Structured logging with correlation IDs: Include a unique correlation ID in each error response and log entry. Users can provide this ID to support, and you can trace the full request through your logs. Use IHttpContextAccessor to access the trace identifier: HttpContext.TraceIdentifier.
Metrics and alerting: Increment counters for each error type. Track 404 rate (might indicate broken links), 500 rate (application errors), and 403 rate (authorization issues). Alert when error rates spike—this often indicates deployment problems or attacks. Use built-in metrics with ASP.NET Core's diagnostic counters.
CDN considerations: If using a CDN, configure it to respect your Cache-Control headers on error pages. Some CDNs cache 404s by default, which causes problems. Set explicit TTL=0 for error responses in your CDN configuration. Also consider serving error pages directly from CDN edge locations for better availability during outages.
See Microsoft's error handling documentation at https://learn.microsoft.com/en-us/aspnet/core/fundamentals/error-handling for detailed configuration options and production patterns.
UseStatusCodePages handles HTTP status codes like 404 or 403 without exceptions. UseExceptionHandler catches unhandled exceptions and returns 500 errors. Use both—StatusCodePages for expected errors, ExceptionHandler for crashes. Order matters: ExceptionHandler first, then StatusCodePages.

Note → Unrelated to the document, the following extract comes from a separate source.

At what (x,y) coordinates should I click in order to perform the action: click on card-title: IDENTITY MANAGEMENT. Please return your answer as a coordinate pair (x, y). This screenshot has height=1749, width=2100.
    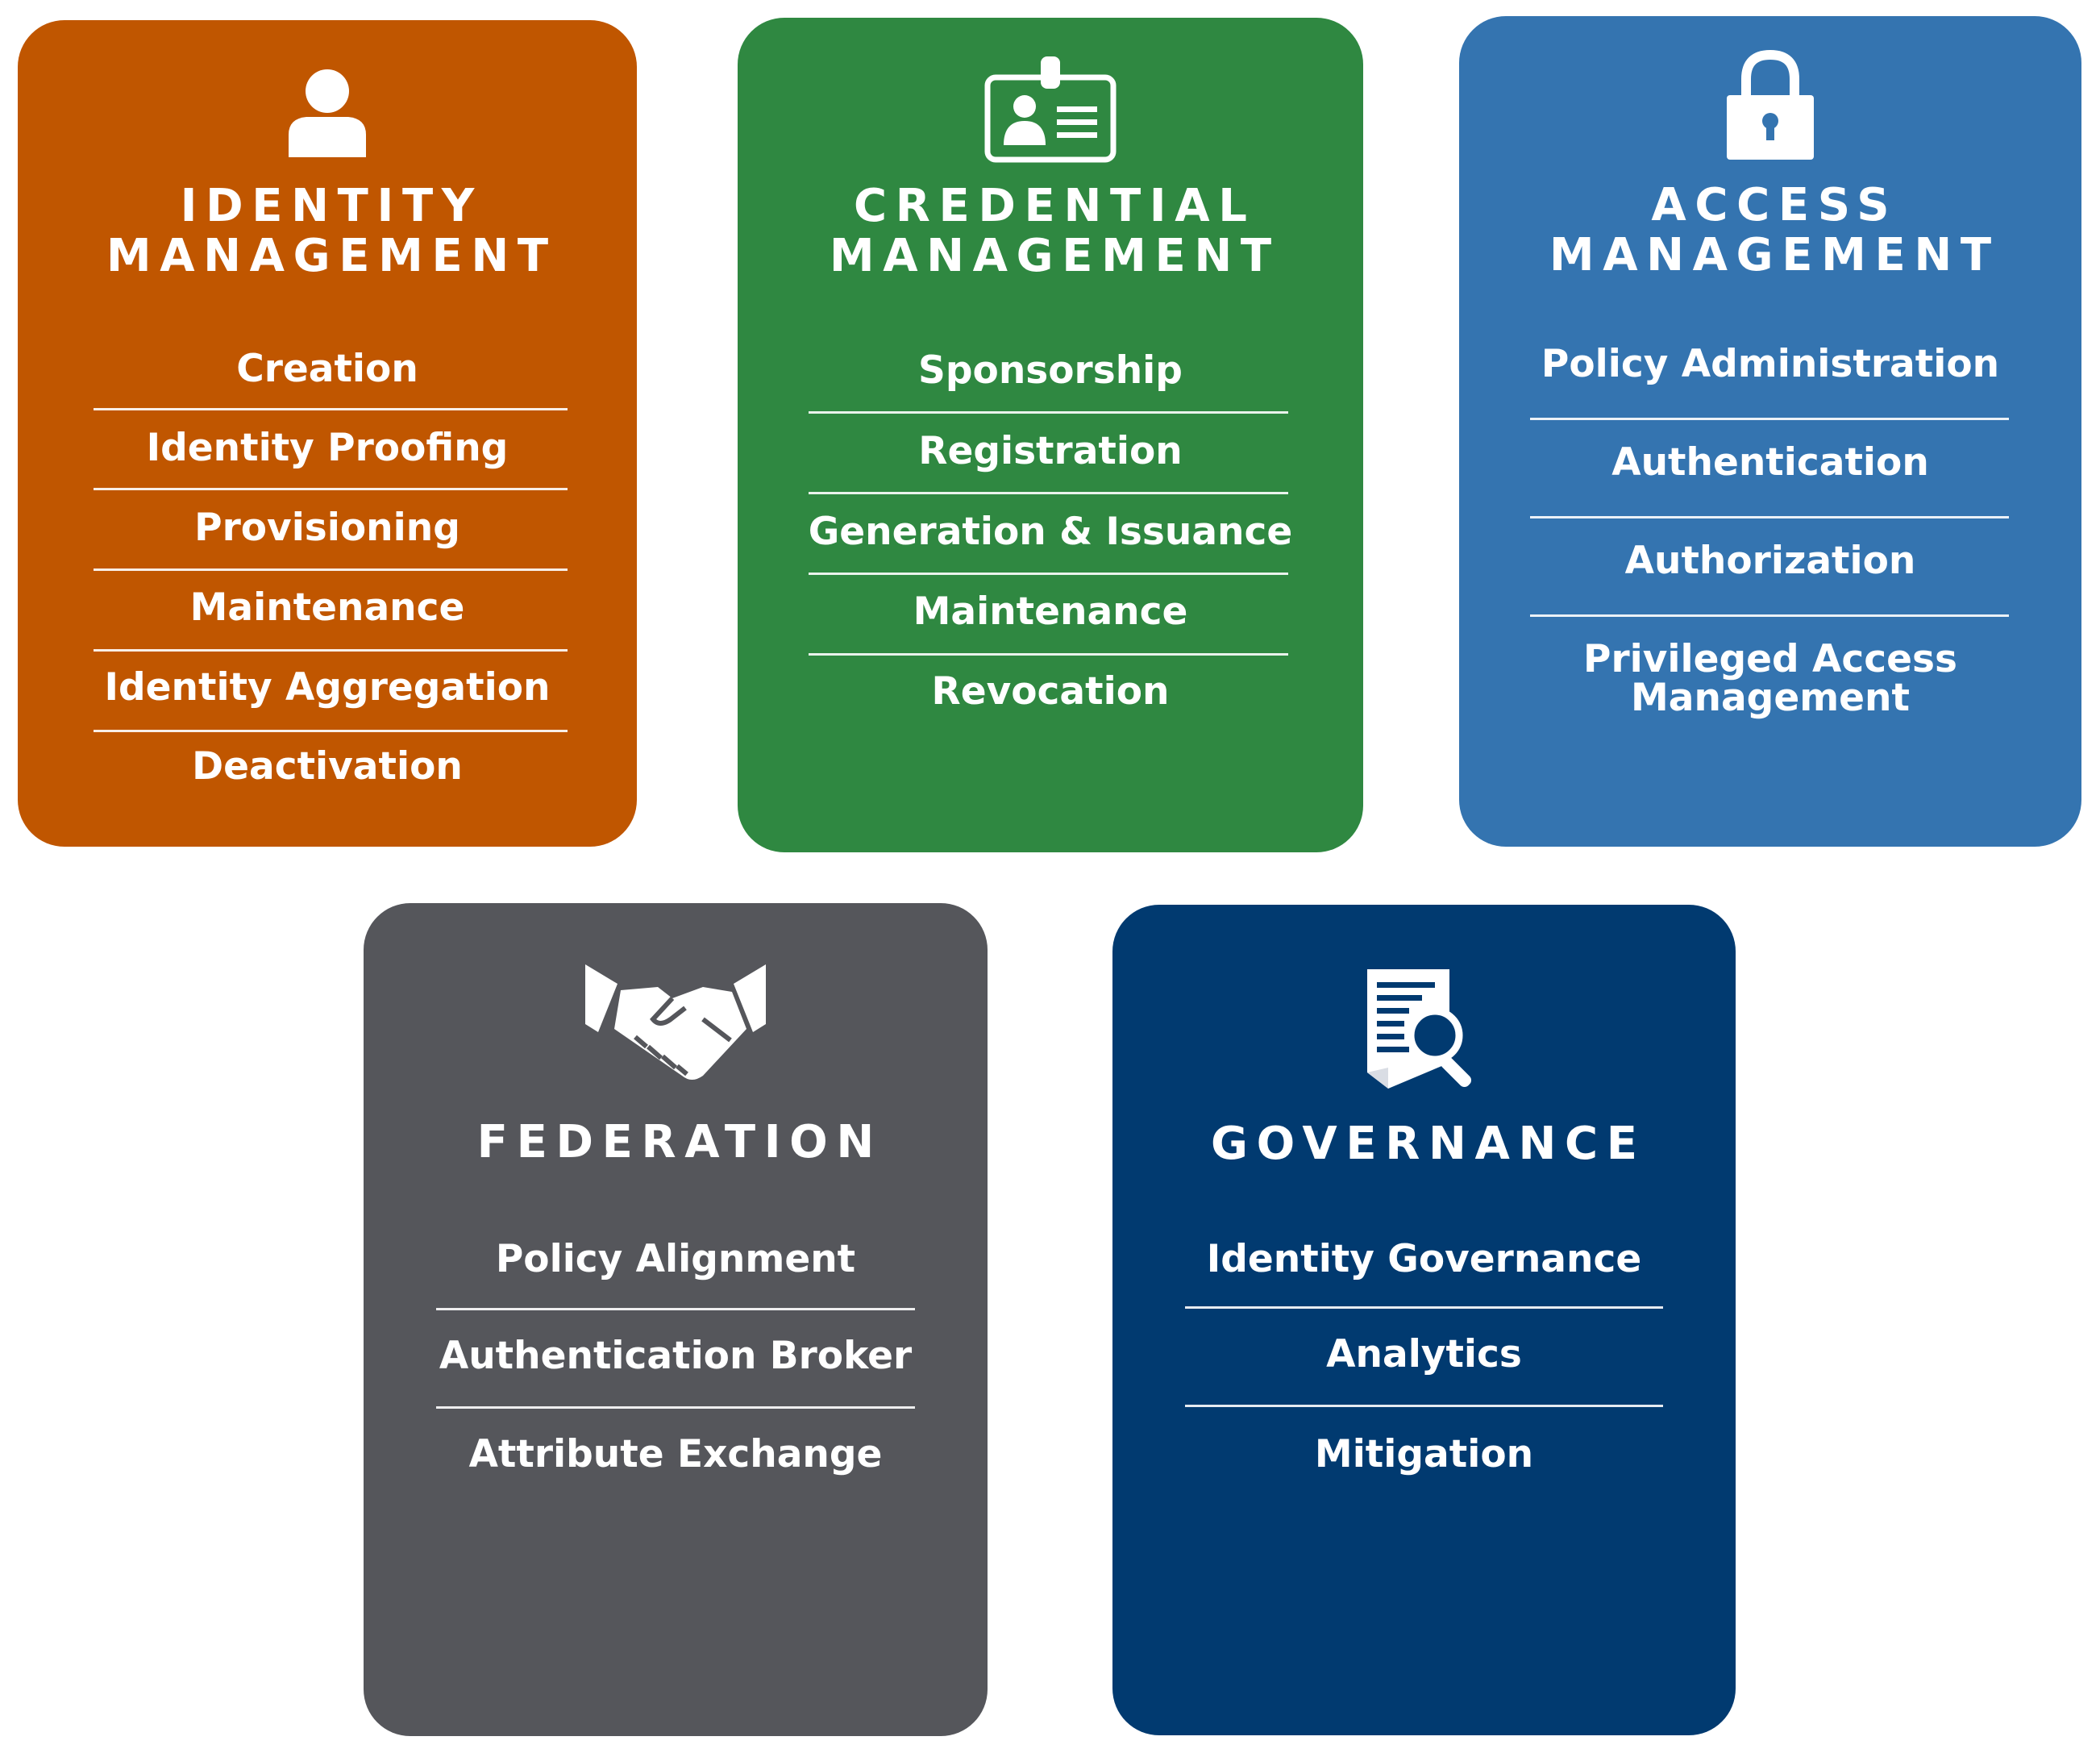
    Looking at the image, I should click on (328, 231).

Never expose stack traces or internal details in production. Use UseDeveloperExceptionPage only in Development environment. For production, log full error details server-side and show users a generic friendly message. This prevents information leakage that attackers can exploit.
Add Cache-Control: no-cache, no-store headers to error responses. Browsers and CDNs shouldn't cache 404 or 500 pages. Use Response.Headers in your error handler to set these explicitly. Without this, users see stale error pages after you fix issues.
Log exceptions with full stack traces server-side, but sanitize any sensitive data first. Don't log passwords, tokens, or PII in plain text. Use structured logging with correlation IDs so you can trace errors without exposing details to users.
Yes, UseStatusCodePages and UseExceptionHandler work identically in minimal APIs and MVC apps. Register them in Program.cs before MapGet/MapControllers. For APIs returning JSON, use StatusCodePagesWithReExecute to return JSON error responses instead of HTML.
For SPAs, configure UseStatusCodePagesWithReExecute to return your index.html for 404s, letting your SPA router handle unknown routes. Use a different path like /error/500 for server errors. This gives users the SPA experience while preserving proper status codes.